- _Problem_
Could you restate word for word only the lines below from the one holding "[Бездротовий робот-пилосос для басейну Fairland M1-80]" to the one holding "Показать 25 товаров (62, 1191)", inclusive, and leave out the pictures?

Excerpts from a dataset:
***

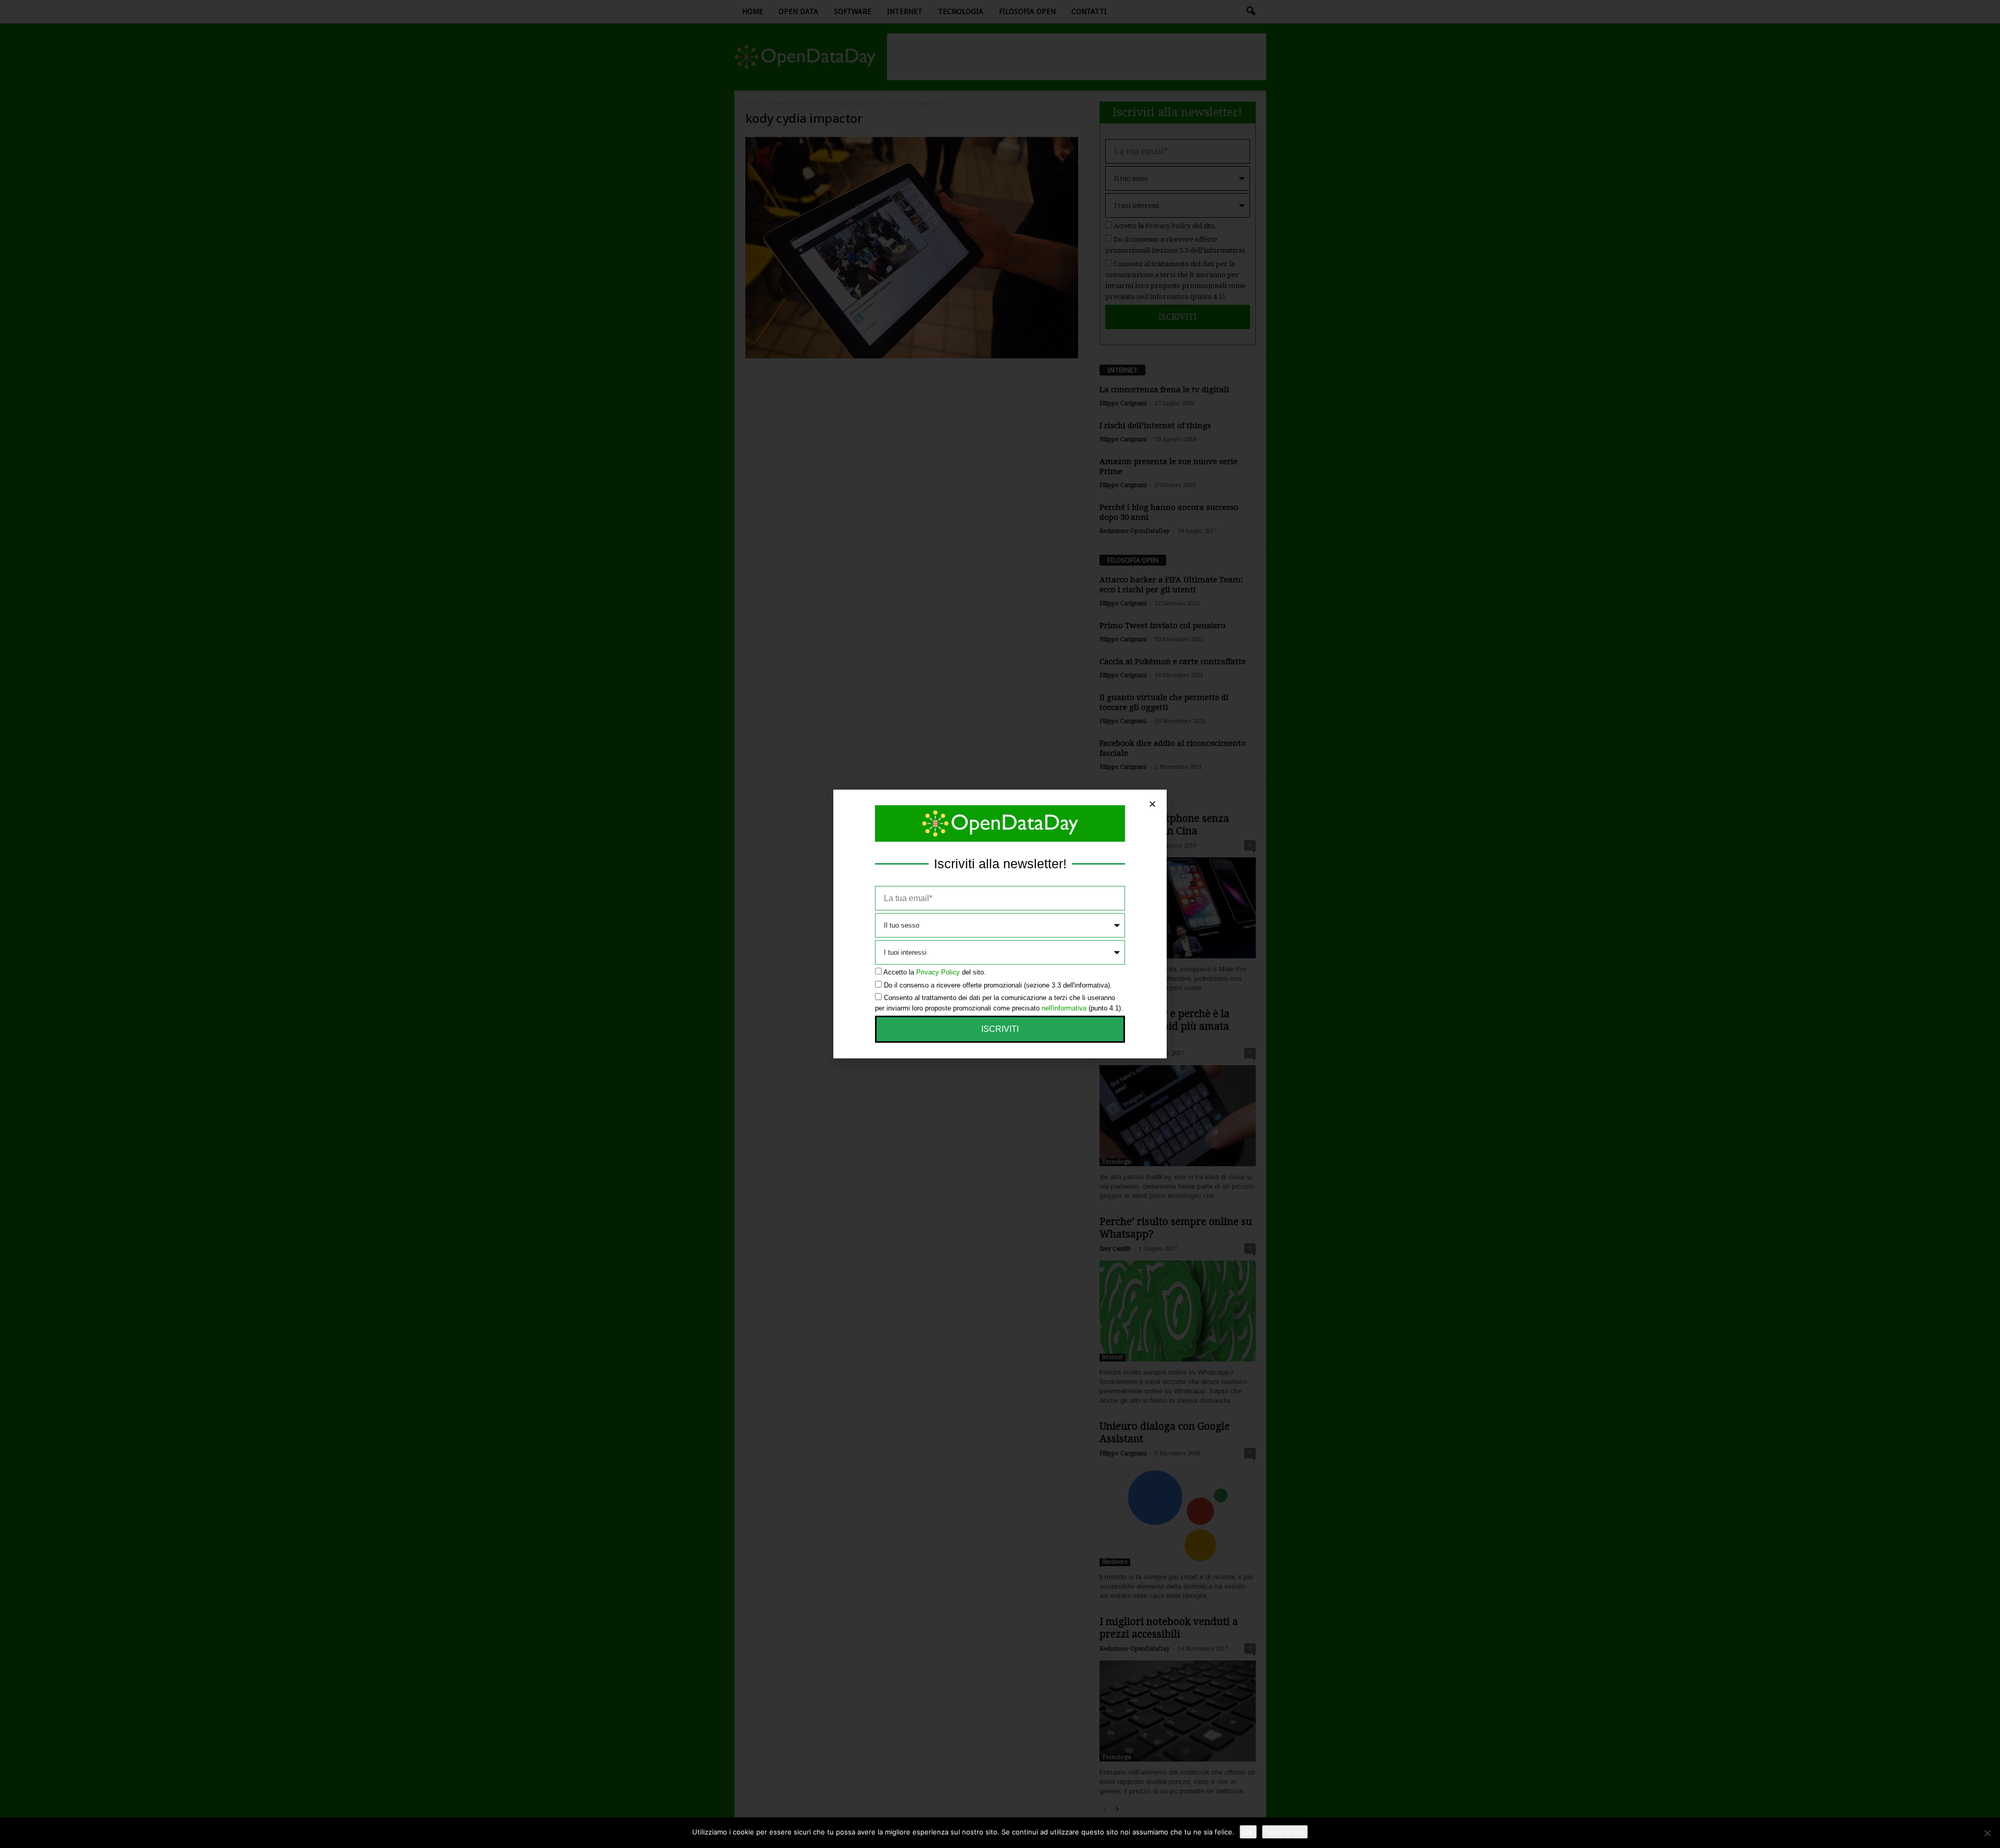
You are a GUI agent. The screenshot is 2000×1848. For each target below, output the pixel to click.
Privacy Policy (938, 972)
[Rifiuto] (1987, 1833)
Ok (1248, 1832)
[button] (1152, 804)
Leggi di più (1285, 1832)
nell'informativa (1064, 1008)
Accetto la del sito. (934, 972)
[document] (1000, 924)
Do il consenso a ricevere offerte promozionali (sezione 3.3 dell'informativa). (998, 985)
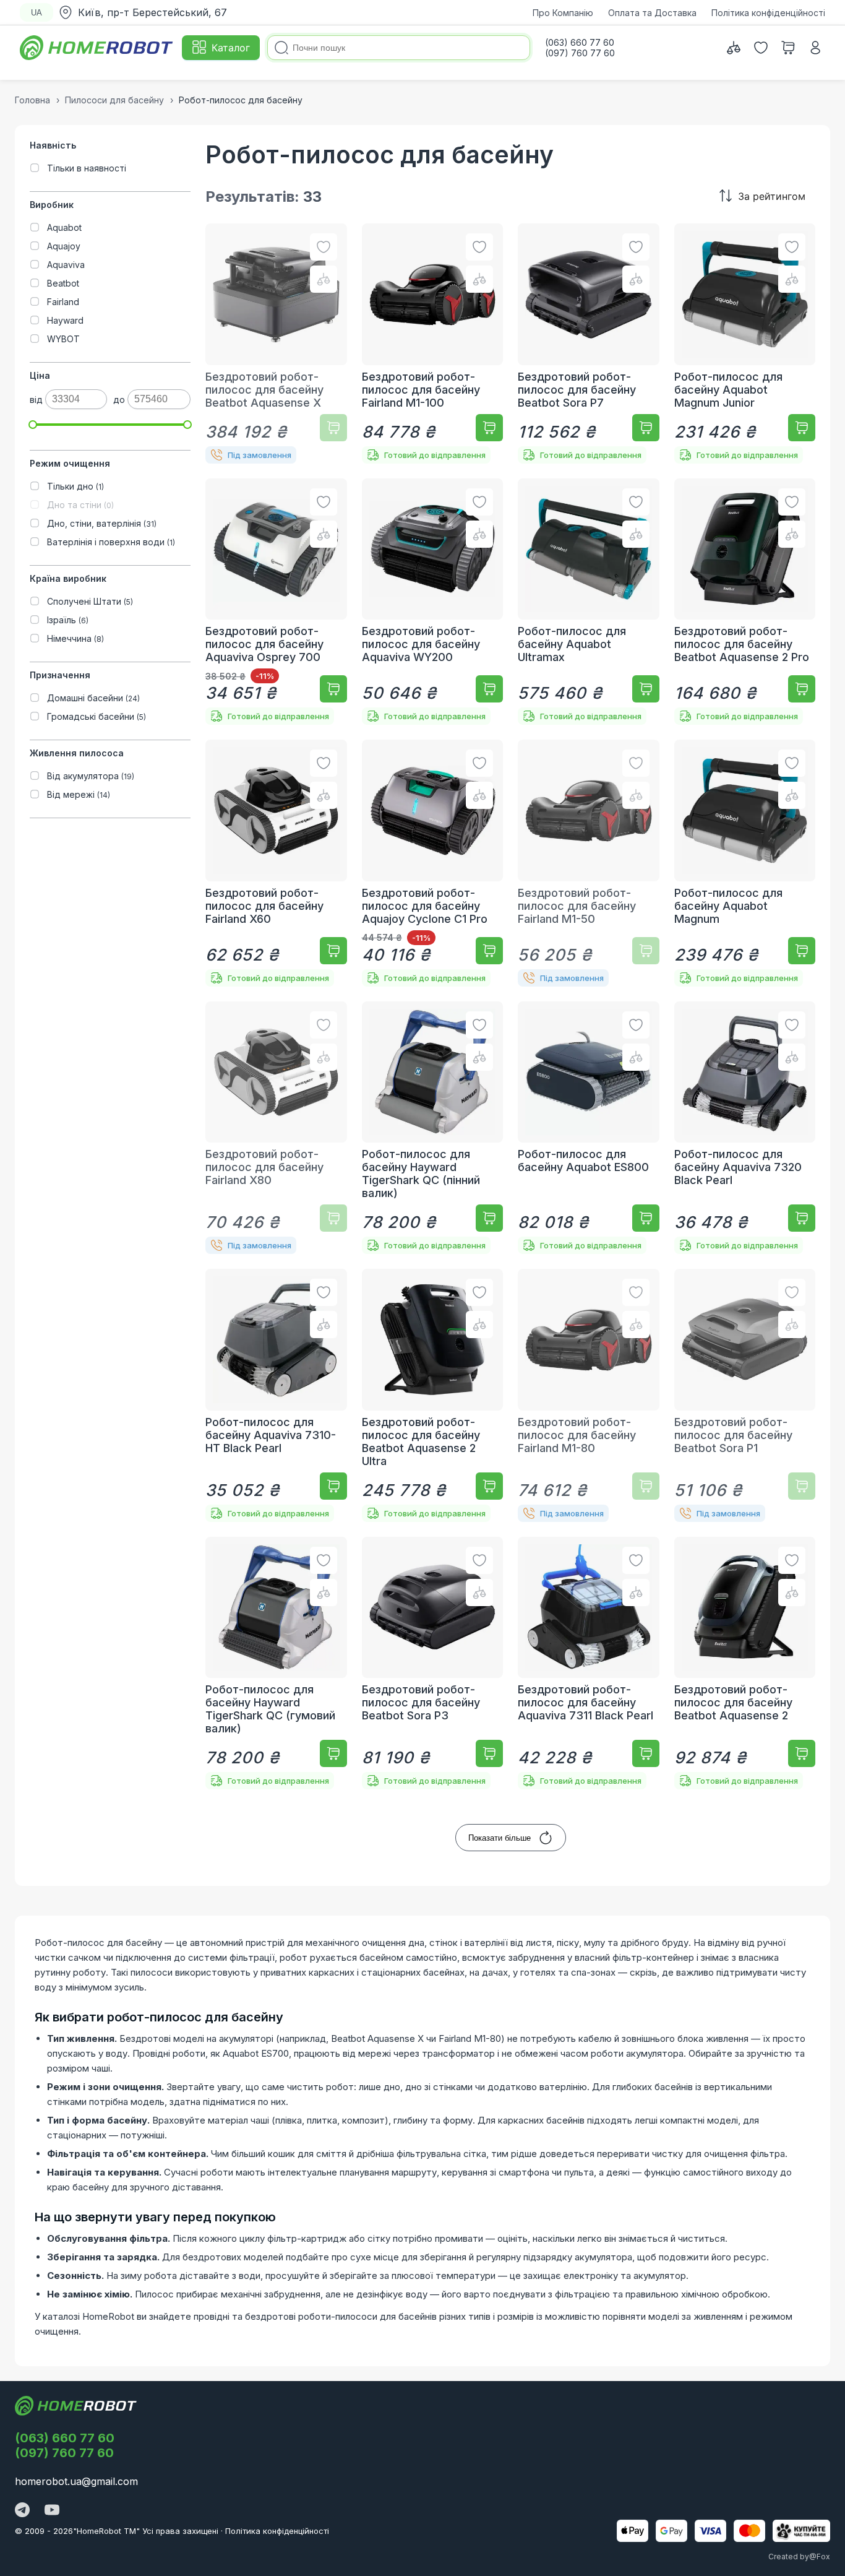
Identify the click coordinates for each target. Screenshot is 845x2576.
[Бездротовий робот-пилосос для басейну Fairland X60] (276, 863)
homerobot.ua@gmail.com (76, 2481)
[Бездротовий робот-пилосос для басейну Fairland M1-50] (588, 863)
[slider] (33, 424)
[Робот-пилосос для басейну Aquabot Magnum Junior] (745, 343)
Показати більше (499, 1838)
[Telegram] (22, 2511)
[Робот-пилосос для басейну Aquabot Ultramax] (588, 601)
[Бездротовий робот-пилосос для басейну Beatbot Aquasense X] (276, 343)
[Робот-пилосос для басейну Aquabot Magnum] (745, 863)
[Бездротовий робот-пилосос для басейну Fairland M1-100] (433, 343)
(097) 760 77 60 (64, 2452)
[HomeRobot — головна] (97, 47)
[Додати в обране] (323, 247)
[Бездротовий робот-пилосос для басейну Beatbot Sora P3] (433, 1663)
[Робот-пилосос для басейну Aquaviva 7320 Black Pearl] (745, 1128)
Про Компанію (563, 12)
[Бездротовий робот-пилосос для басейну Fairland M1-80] (588, 1395)
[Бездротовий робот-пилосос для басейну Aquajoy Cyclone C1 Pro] (433, 863)
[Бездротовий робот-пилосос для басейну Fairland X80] (276, 1128)
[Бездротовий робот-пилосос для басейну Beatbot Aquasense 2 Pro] (745, 601)
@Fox (819, 2556)
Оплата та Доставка (652, 12)
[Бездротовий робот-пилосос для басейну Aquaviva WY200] (433, 601)
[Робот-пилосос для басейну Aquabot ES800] (588, 1128)
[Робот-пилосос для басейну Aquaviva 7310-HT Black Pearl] (276, 1395)
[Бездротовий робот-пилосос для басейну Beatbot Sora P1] (745, 1395)
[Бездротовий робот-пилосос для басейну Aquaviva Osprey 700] (276, 601)
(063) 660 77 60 (64, 2438)
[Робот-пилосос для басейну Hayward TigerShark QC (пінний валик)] (433, 1128)
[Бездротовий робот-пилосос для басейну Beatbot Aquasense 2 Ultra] (433, 1395)
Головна (32, 100)
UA (36, 12)
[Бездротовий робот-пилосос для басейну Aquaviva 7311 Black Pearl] (588, 1663)
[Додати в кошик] (333, 427)
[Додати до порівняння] (323, 279)
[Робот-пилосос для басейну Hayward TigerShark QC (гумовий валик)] (276, 1663)
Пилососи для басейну (114, 100)
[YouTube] (52, 2511)
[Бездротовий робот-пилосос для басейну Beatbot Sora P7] (588, 343)
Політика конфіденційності (768, 12)
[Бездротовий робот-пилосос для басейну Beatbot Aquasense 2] (745, 1663)
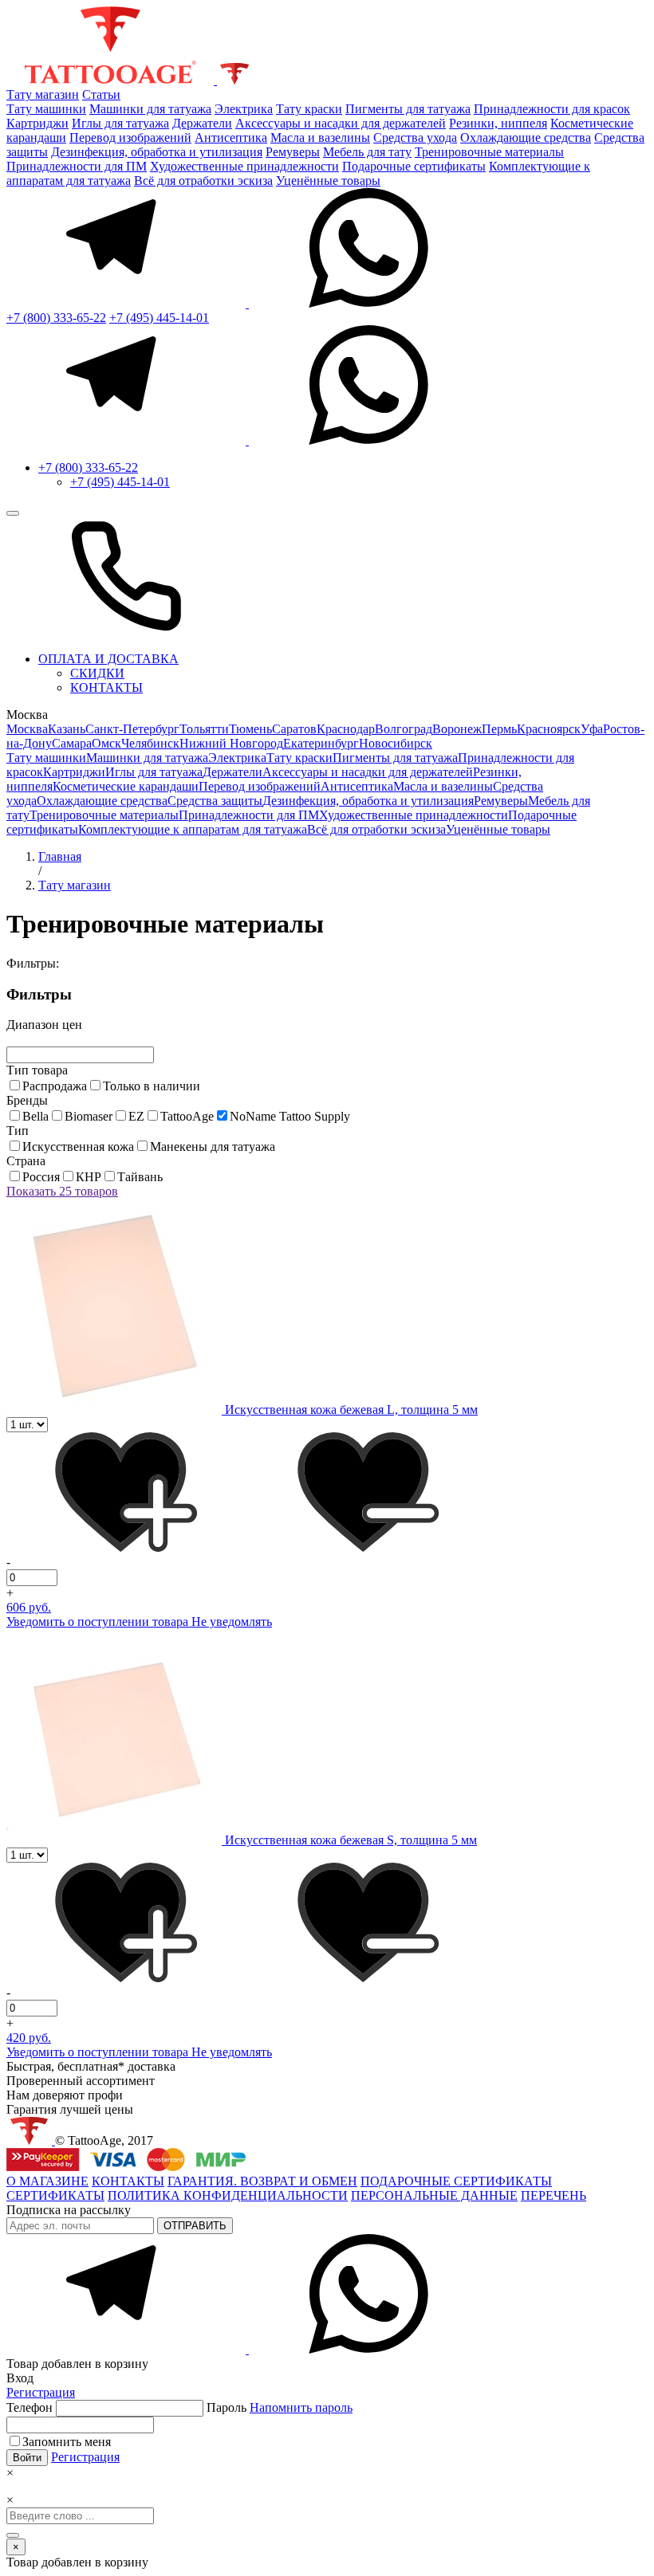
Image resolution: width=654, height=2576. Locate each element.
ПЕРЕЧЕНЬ (553, 2195)
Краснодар (346, 729)
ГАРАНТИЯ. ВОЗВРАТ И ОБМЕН (262, 2181)
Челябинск (150, 743)
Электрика (244, 109)
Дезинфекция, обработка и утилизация (156, 152)
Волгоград (403, 729)
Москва (27, 729)
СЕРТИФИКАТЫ (55, 2195)
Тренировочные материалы (489, 152)
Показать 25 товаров (62, 1191)
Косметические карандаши (126, 786)
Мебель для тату (367, 152)
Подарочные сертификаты (414, 166)
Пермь (499, 729)
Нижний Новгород (231, 743)
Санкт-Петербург (132, 729)
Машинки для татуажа (150, 109)
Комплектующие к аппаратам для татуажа (192, 829)
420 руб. (28, 2037)
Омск (106, 743)
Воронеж (457, 729)
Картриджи (37, 123)
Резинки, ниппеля (498, 123)
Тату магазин (42, 94)
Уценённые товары (328, 180)
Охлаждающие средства (525, 137)
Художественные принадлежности (244, 166)
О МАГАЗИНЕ (47, 2181)
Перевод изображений (130, 137)
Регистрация (40, 2392)
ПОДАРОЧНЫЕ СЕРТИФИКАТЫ (456, 2181)
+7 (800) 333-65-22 (56, 317)
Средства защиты (214, 800)
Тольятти (204, 729)
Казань (66, 729)
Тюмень (250, 729)
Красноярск (549, 729)
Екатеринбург (321, 743)
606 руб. (28, 1607)
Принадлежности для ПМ (76, 166)
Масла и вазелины (320, 137)
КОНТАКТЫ (106, 687)
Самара (72, 743)
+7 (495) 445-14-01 (159, 317)
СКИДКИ (97, 673)
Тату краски (309, 109)
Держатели (202, 123)
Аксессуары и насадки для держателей (340, 123)
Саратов (294, 729)
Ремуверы (293, 152)
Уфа (592, 729)
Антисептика (231, 137)
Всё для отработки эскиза (203, 180)
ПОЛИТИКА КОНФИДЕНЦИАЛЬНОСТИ (228, 2195)
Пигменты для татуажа (408, 109)
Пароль (280, 2407)
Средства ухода (415, 137)
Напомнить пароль (301, 2407)
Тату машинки (46, 109)
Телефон (31, 2407)
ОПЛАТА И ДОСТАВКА (108, 659)
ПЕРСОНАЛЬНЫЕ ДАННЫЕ (434, 2195)
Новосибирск (395, 743)
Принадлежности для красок (552, 109)
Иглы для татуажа (120, 123)
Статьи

***

- _Exercise output_
[Бездротовий робот-пилосос для басейну Fairland M1-80] (588, 1395)
[Бездротовий робот-пилосос для басейну Aquajoy Cyclone C1 Pro] (433, 863)
[Бездротовий робот-пилосос для басейну Fairland X80] (276, 1128)
[Бездротовий робот-пилосос для басейну Beatbot Aquasense 2 Pro] (745, 601)
@Fox (819, 2556)
Оплата та Доставка (652, 12)
[Бездротовий робот-пилосос для басейну Aquaviva WY200] (433, 601)
[Робот-пилосос для басейну Aquabot ES800] (588, 1128)
[Робот-пилосос для басейну Aquaviva 7310-HT Black Pearl] (276, 1395)
[Бездротовий робот-пилосос для басейну Beatbot Sora P1] (745, 1395)
[Бездротовий робот-пилосос для басейну Aquaviva Osprey 700] (276, 601)
(063) 660 77 60 (64, 2438)
[Робот-пилосос для басейну Hayward TigerShark QC (пінний валик)] (433, 1128)
[Бездротовий робот-пилосос для басейну Beatbot Aquasense 2 Ultra] (433, 1395)
Головна (32, 100)
UA (36, 12)
[Бездротовий робот-пилосос для басейну Aquaviva 7311 Black Pearl] (588, 1663)
[Додати в кошик] (333, 427)
[Додати до порівняння] (323, 279)
[Робот-пилосос для басейну Hayward TigerShark QC (гумовий валик)] (276, 1663)
Пилососи для басейну (114, 100)
[YouTube] (52, 2511)
[Бездротовий робот-пилосос для басейну Beatbot Sora P7] (588, 343)
Політика конфіденційності (768, 12)
[Бездротовий робот-пилосос для басейну Beatbot Aquasense 2] (745, 1663)
Image resolution: width=654, height=2576. Locate each element.
ПЕРЕЧЕНЬ (553, 2195)
Краснодар (346, 729)
ГАРАНТИЯ. ВОЗВРАТ И ОБМЕН (262, 2181)
Челябинск (150, 743)
Электрика (244, 109)
Дезинфекция, обработка и утилизация (156, 152)
Волгоград (403, 729)
Москва (27, 729)
СЕРТИФИКАТЫ (55, 2195)
Тренировочные материалы (489, 152)
Показать 25 товаров (62, 1191)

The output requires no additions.